7 Problems with Hive 7

Behold the future of the web – Hive7. This is the latest core-dump from Silicon Valley. Hive7 is an AJAX-powered, 3D Virtual World. It is all live in the browser, requires no downloads, and – of course – is free. Oh and in case you were wondering, the development was outsourced so it was all done on the cheap. Sounds great right?

Has the whole world gone absolutely, stark-raving, mad?

Just because you can use AJAX to do some slick tricks in the browser it does NOT mean that it is a good idea to use it for everything. Would you want to live in a house built from Popsicle sticks? Apparently, the folks at Hive7 think so.

Not only is the implementation of the site a bit scary from a scalability perspective, but a visit to Hive7 feels like an old Tandy game gone terribly awry. The user interface is something out of one of those bad educational games they made us play back in the day.

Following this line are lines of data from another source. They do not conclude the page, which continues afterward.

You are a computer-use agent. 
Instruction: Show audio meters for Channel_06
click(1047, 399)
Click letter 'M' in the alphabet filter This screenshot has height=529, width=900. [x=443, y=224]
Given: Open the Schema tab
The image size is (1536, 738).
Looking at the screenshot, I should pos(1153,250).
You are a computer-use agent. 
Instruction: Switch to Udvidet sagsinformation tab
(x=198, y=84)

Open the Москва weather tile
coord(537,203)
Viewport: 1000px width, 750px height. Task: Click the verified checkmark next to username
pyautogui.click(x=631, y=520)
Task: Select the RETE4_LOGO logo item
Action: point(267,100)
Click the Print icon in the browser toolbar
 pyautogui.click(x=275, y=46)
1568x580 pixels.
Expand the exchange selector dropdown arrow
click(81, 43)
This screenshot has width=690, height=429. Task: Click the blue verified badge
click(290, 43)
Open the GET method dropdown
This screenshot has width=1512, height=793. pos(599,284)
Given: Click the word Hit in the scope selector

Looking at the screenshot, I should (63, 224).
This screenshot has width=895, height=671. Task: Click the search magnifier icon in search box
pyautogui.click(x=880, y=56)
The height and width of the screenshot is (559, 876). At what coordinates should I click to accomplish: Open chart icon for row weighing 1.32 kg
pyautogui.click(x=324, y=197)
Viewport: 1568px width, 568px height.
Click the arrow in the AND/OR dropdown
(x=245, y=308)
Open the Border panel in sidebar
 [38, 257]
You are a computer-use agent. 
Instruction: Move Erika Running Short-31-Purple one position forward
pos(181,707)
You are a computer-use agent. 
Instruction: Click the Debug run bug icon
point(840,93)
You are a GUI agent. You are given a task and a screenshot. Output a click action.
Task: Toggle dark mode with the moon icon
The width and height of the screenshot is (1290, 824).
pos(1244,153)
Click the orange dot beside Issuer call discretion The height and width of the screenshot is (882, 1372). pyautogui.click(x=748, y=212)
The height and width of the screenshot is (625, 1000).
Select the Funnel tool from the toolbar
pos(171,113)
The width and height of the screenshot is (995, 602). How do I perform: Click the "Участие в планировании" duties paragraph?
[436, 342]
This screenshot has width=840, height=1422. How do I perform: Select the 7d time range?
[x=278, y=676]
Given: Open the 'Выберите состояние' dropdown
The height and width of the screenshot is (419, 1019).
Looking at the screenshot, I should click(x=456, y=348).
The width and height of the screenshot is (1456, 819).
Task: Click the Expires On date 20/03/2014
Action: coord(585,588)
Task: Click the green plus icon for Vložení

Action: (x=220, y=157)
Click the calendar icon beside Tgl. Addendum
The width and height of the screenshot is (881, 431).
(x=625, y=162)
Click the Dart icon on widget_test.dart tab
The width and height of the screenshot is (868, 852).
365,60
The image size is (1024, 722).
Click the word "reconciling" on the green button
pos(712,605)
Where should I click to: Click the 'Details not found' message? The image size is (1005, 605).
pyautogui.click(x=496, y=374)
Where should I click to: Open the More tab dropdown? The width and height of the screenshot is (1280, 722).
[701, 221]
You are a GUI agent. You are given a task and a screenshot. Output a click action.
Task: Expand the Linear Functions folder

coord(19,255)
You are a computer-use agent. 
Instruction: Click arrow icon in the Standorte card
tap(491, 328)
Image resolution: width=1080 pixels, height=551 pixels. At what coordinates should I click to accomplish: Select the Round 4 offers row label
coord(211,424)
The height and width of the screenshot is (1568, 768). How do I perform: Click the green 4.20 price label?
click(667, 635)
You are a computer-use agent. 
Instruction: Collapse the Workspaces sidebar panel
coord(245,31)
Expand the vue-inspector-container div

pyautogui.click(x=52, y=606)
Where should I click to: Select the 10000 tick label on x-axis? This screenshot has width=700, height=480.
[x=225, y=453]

Ok, so I could go on about this for some time. As I do not intend to spend the rest of my life on this, I will make my best attempt to boil down my 7 Problems with Hive7:

1. Physical World Constraints: Not always convenient to “travel.”
2. Usability Issues: User interface physics unclear.
3. Lacks Aesthetic Appeal: Nuff said.
4. Scalability Issues: Super-Interactive w/Javascript?
5. Security and Privacy Lacking: No brainer.
6. Latency and Disconnects: Duh.
7. Random bears and flowers: WTF.

I am all for experimentation and trying fun new things (almost to a fault). But this is a company trying to create and deliver a value-added service. And trying to build a scalable, interactive, virtual social environment on a bunch of duct tape script and a less than slick UI is just too much – even for a mad tinkerer like me.

On the plus side, I will say that the “vision” behind Hive7 is admirable and future-thinking. And clearly, social networks and avatars are starting to really get some serious attention. In my humble opinion, if the folks at Hive7 want to be players in this emerging digital world they have some serious work ahead of them.

For more on this see Om’s post. Later fan-boys.